Qué se pide:
Transcriba sin ningún cambio las líneas del material, comenzando por la que contiene "You are a computer-use" y continuando hasta la que contiene "point(98,89)", ambas incluidas.

Material proporcionado:
________________________________________

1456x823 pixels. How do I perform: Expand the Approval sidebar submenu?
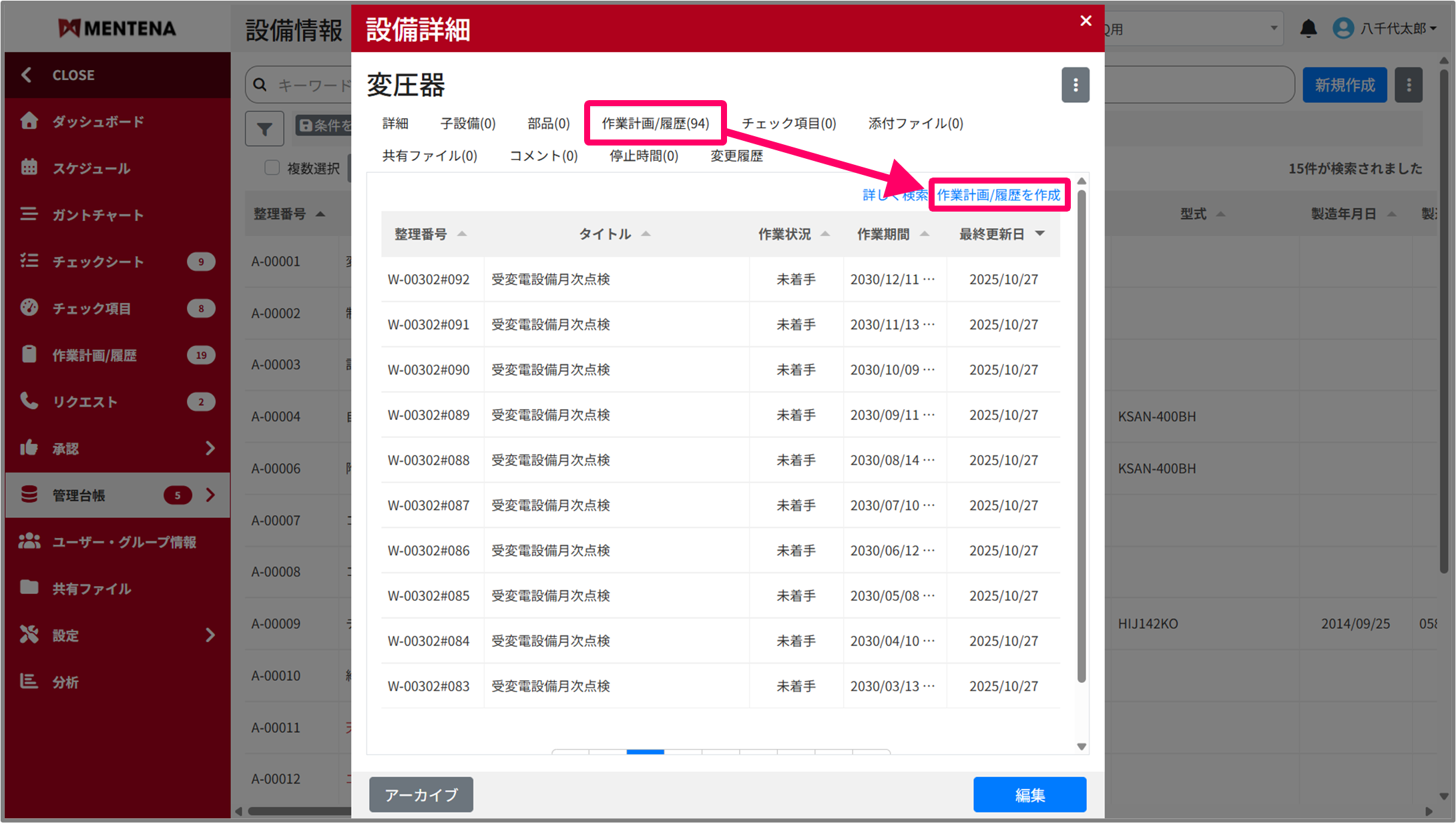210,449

________________________________________

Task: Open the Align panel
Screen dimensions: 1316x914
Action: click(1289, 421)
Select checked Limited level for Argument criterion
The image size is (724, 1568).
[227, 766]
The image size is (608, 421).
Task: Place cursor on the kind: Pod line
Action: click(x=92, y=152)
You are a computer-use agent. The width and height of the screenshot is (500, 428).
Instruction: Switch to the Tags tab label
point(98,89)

________________________________________

Resultado final:
You are a computer-use agent. The width and height of the screenshot is (500, 428).
Instruction: Switch to the Tags tab label
point(98,89)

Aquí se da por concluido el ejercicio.